To change other aspects of the infrastructure without deploying a new function version, just run Terraform without changing the SSM parameter and Terraform will leave the Lambda function untouched.
If you find that a new release is defective, you can write the location of an older artifact into the SSM parameter and run Terraform to deploy that previous version.

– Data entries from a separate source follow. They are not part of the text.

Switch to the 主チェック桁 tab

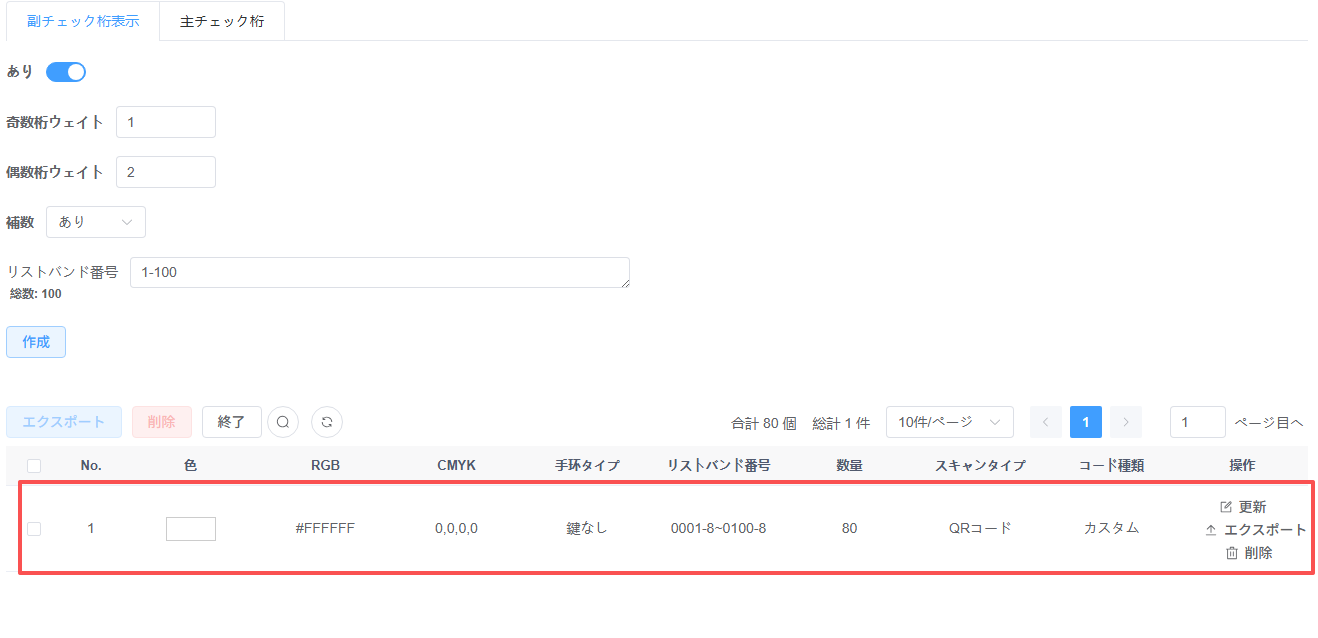click(x=222, y=21)
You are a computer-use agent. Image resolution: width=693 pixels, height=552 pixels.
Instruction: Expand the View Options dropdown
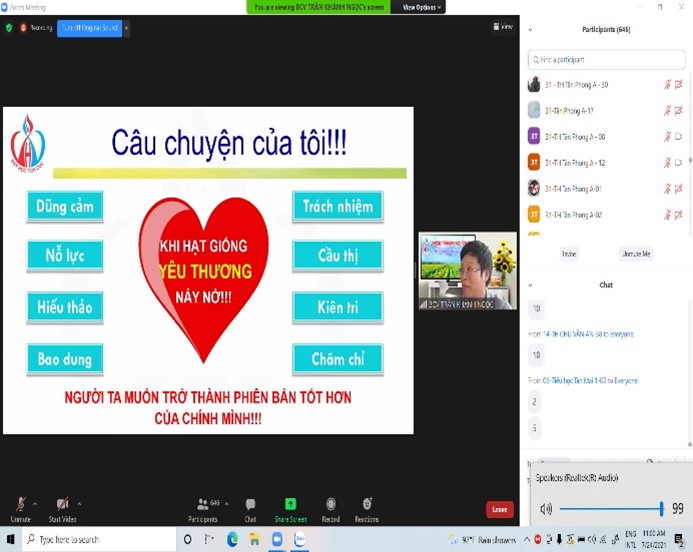click(x=422, y=7)
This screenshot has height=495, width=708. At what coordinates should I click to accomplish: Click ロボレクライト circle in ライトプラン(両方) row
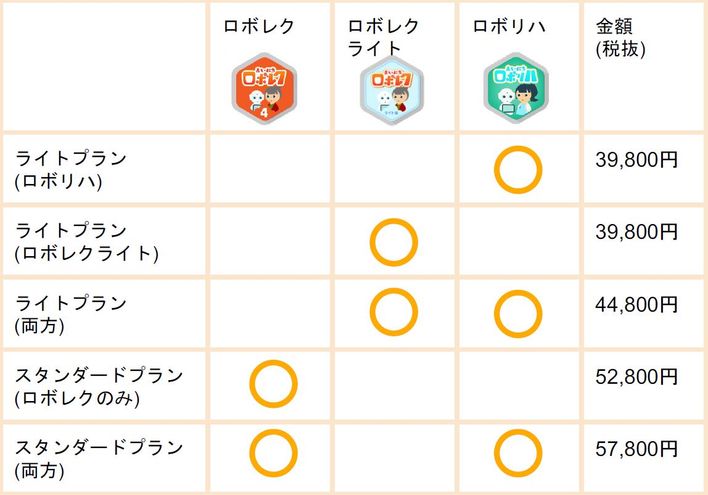point(394,312)
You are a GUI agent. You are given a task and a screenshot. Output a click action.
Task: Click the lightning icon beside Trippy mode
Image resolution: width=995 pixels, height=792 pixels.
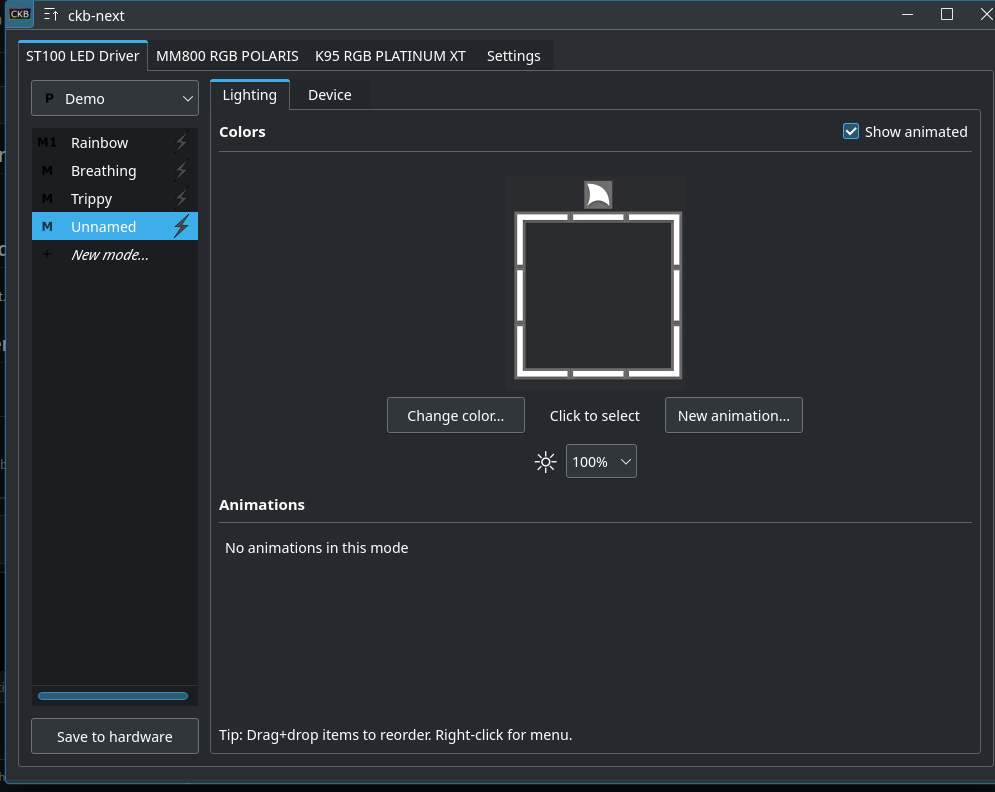coord(181,198)
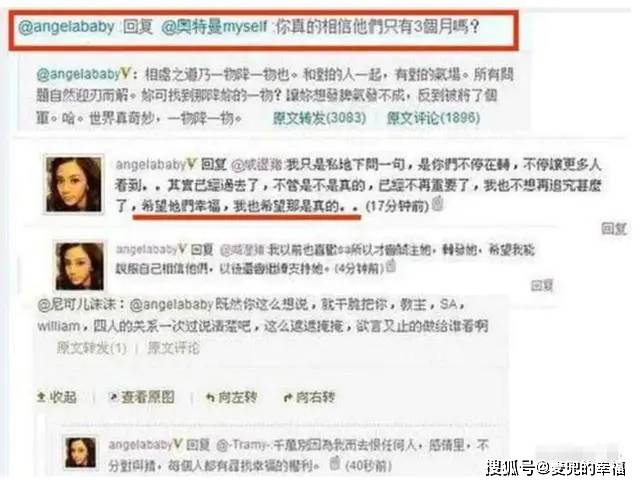
Task: Click the trash icon before 40秒前
Action: pyautogui.click(x=335, y=463)
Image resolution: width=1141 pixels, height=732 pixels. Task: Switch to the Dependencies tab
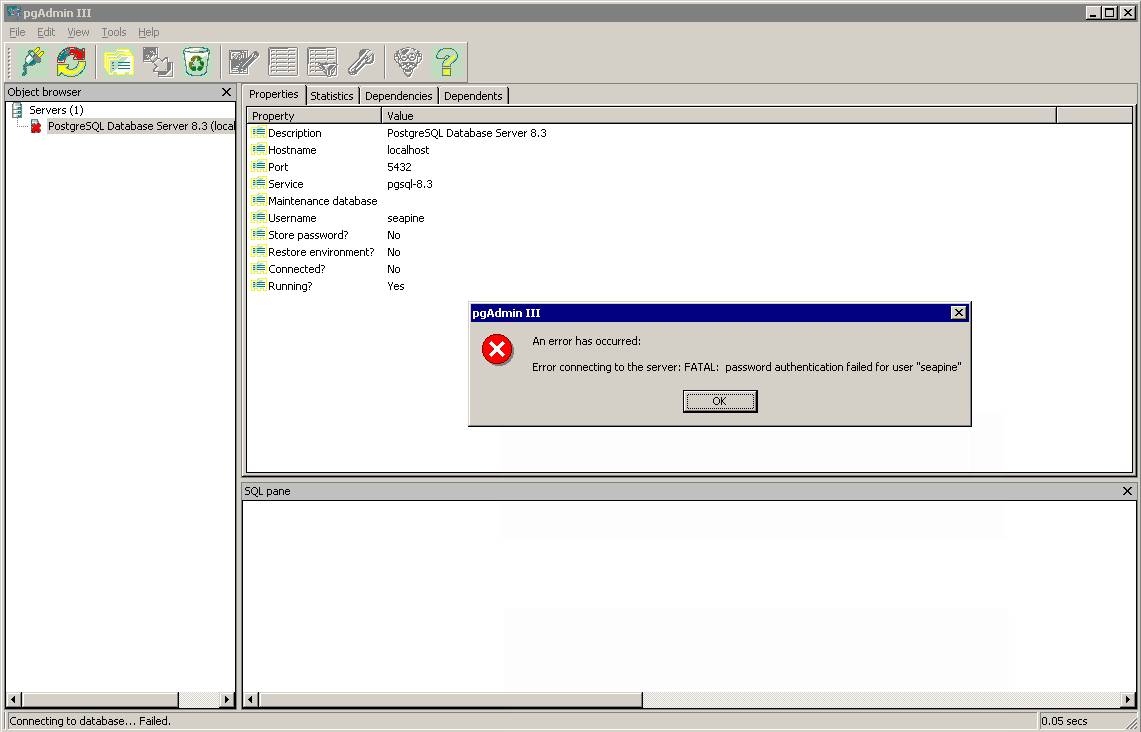pos(398,96)
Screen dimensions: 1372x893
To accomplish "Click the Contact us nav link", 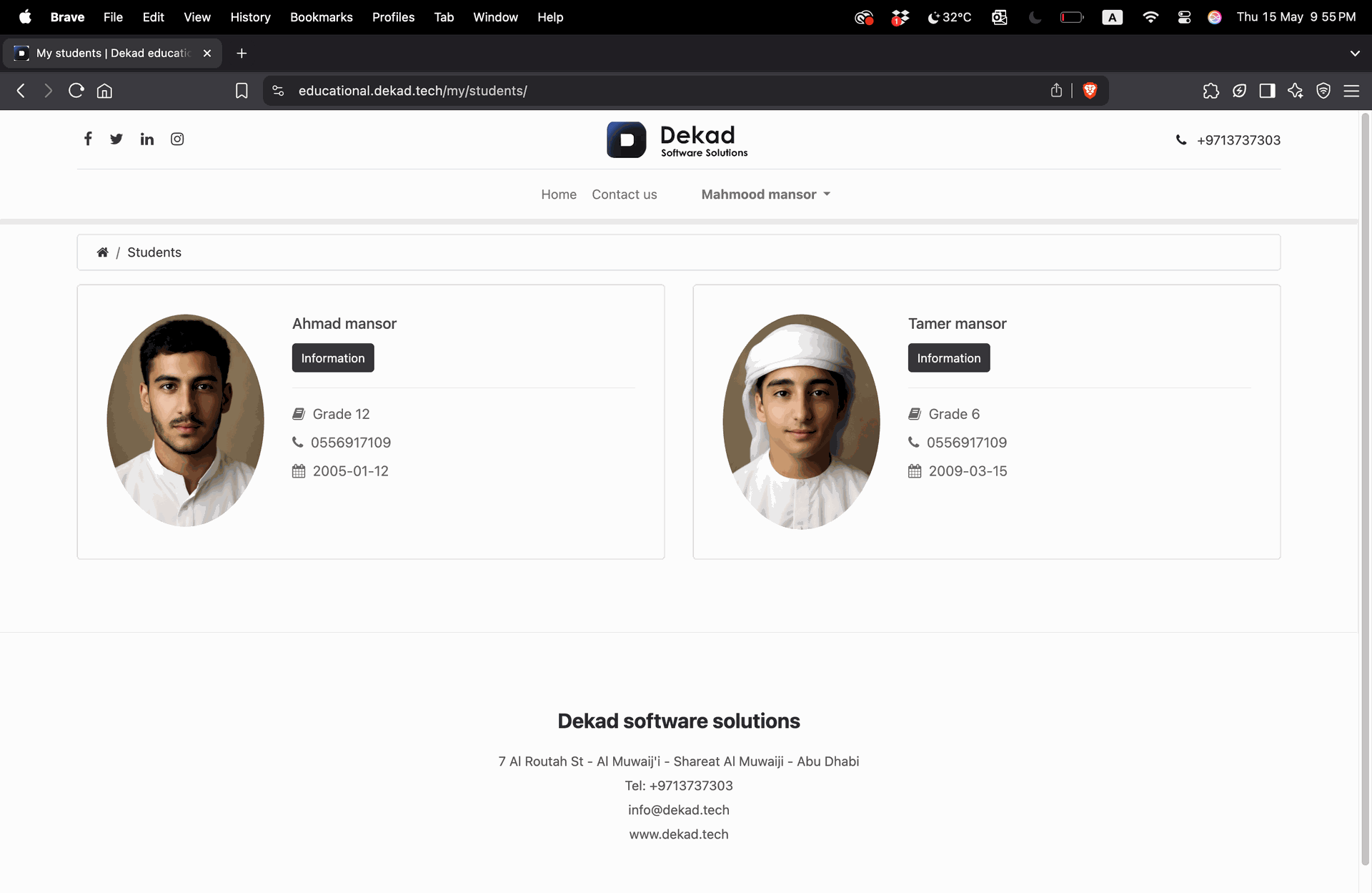I will 624,194.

A more complete description of this approach is in the Terraform guide Serverless Applications with AWS Lambda and API Gateway, which uses a Lambda web application as an example but can be applied to many other AWS Lambda use-cases too. Using SSM is just an example; any data that Terraform can retrieve using a data source can be used as an intermediary to decouple the build and deploy steps from one another.
This general idea can apply to all sorts of code build artifacts as well as Lambda zip files. For example: custom AMIs created with HashiCorp Packer, Docker images created using docker build. Separating the build process, the version selection mechanism, and the deployment process gives a degree of workflow flexibility that can support both the happy path and any exceptional paths taken during incidents.